El bastón de papel






Una tarde, el dueño de la papelería le encargó a Miguel que llevar un rollo de papel a un cliente.
-¡Llévalo con cuidado! – le dijo -. ¡Y no te demores!

-¡Sí sí sí sí! – prometió Miguel. Y salió con el rollo en la mano.
Caminó muy rápido al principio, pero… ¡el día estaba tan lindo! Todas las calles de la ciudad parecían caminitos de un parque… ¡y Miguel, sin darse cuenta, empezó a golpear el suelo con el rollo de papel como si fuera un bastón.
-¡Qué divertido! – exclamó Miguel. Y siguió caminando con su bastón.

Al llegar a la avenida se encontró con un “nudo” de coches. Estos, como no podían pasar, tocaban sus bocinas, todos a la vez.
Entonces Miguel levantó su bastón. Y el bastón se transformó en una batuta. ¡Y Miguel en un director que dirigía la orquesta de bocinas!

Cuando por fin cruzó la calle, su batuta se transformó en un remo y la calle en un río. ¡Y Miguel en un navegante solitario que lo cruzaba en su bote!

Pero, en mitad de la calle, el remo se convirtió en el brazo de un vigilante. ¡Y Miguel en un vigilante que paraba a los coches para poder pasar!
Al llegar a la vereda Miguel empezó a caminar haciendo equilibrio sobre el cordón. En un minuto se transformó en un equilibrista que caminaba sobre una cuerda. ¡Y el rollo de papel en una vara que lo ayudaba a caminar y lo salvaba de caer desde muy arriba!

De repente, tres perritos le salieron al paso. Entonces la vara se transformó en una lanza, los perros en búfalos terribles… ¡y Miguel en un piel roja que salía a cazar!
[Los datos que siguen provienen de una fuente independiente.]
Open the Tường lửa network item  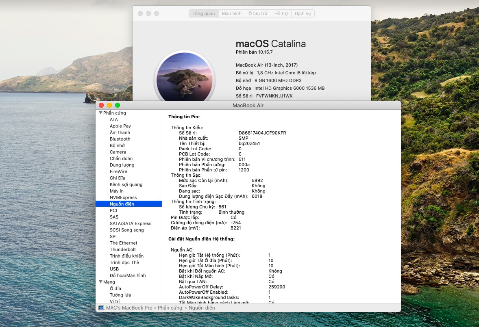[x=120, y=295]
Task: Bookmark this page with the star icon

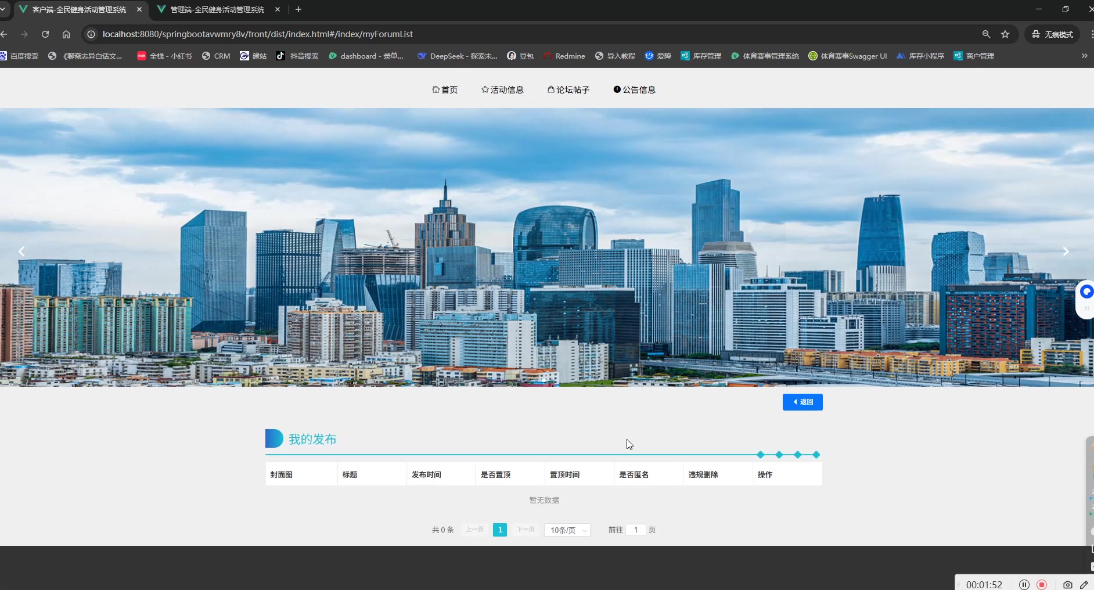Action: [x=1005, y=34]
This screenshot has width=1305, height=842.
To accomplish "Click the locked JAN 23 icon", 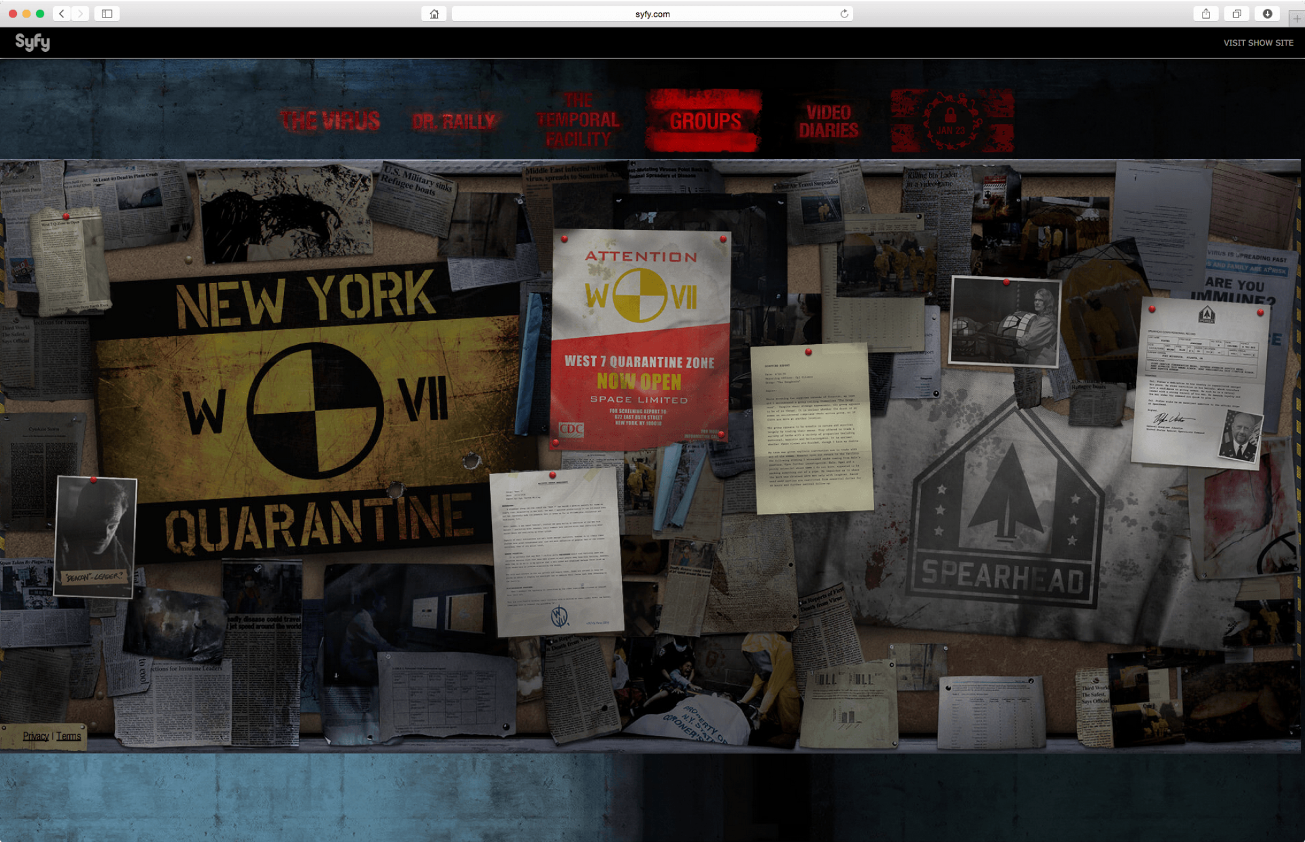I will tap(951, 121).

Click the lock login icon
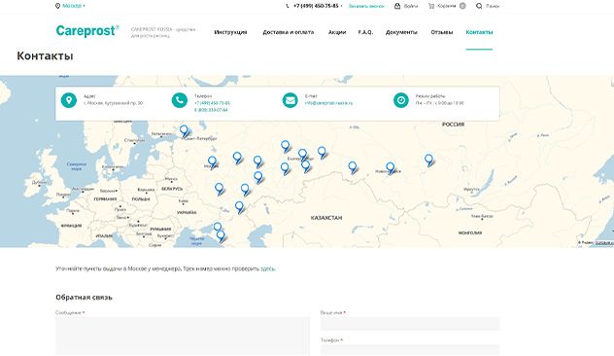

En eso pasó un colectivo e, inmediatamente, la lanza se convirtió en un fusil, el colectivo en una diligencia y Miguel en un bandido que le apuntaba y la quería asaltar.






Unos pasos más allá se encontró con los chicos que salían de la escuela. Entonces el fusil fue un cabo de rebenque, los chicos en ovejitas… ¡y Miguel en arriero que las arriaba por el campo!

Cuando por fin llegó Miguel a la casa del cliente, el rollo de papel estaba bastante quebrado en las puntas y no tan limpio como cuando había salido de la papelería.
-¿Cómo? ¿Y esto? – preguntó el cliente -. ¿Esto es un rollo de papel de dibujo nuevo y limpio? ¡Habrás venido jugando con él por el camino!

-Es que… es muy difícil andar con un rollo de papel… ¡y no jugar! – se disculpó Miguel.
Pero el cliente no quiso saber de nada. Tomó el rollo en una mano y con la otra agarró a Miguel de un brazo para ir a la papelería. ¡A quejarse! ¡A protestar!
Pero en el camino se puso el rollo de papel al hombro. ¡Y el rollo en seguida se convirtió otra vez en un fusil y el señor en un soldado que iba a la guerra!

Al pasar junto a un árbol golpeó el tronco con el rollo. ¡Y el rollo se convirtió en un hacha y el señor en el leñador más fuerte del Canadá!

Más adelante saltaron un charquito. Entonces el hacha se convirtió en una larguísima garrocha y el señor en el campeón de salto con garrocha que acababa de ganar otro campeonato.

Y, antes de cruzar la calle para llegar a la papelería, la garrocha se convirtió en un catalejo y la avenida en un mar. Y el señor en un pirata que miraba por el catalejo.

-¡Atención! ¡Ballenero a babor! – exclamó el señor al ver acercarse un camión. Entonces él y Miguel se miraron y se echaron a reír a carcajadas.
-¡Tenías razón, Miguel! – dijo el cliente -. ¡Es muy difícil no jugar!
Y fue a la papelería, sí. Pero, en vez de quejarse, compró un nuevo rollo de papel. ¡El otro se lo regaló a Miguel para que esa noche lo usara como telescopio para mirar las estrellas y la luna!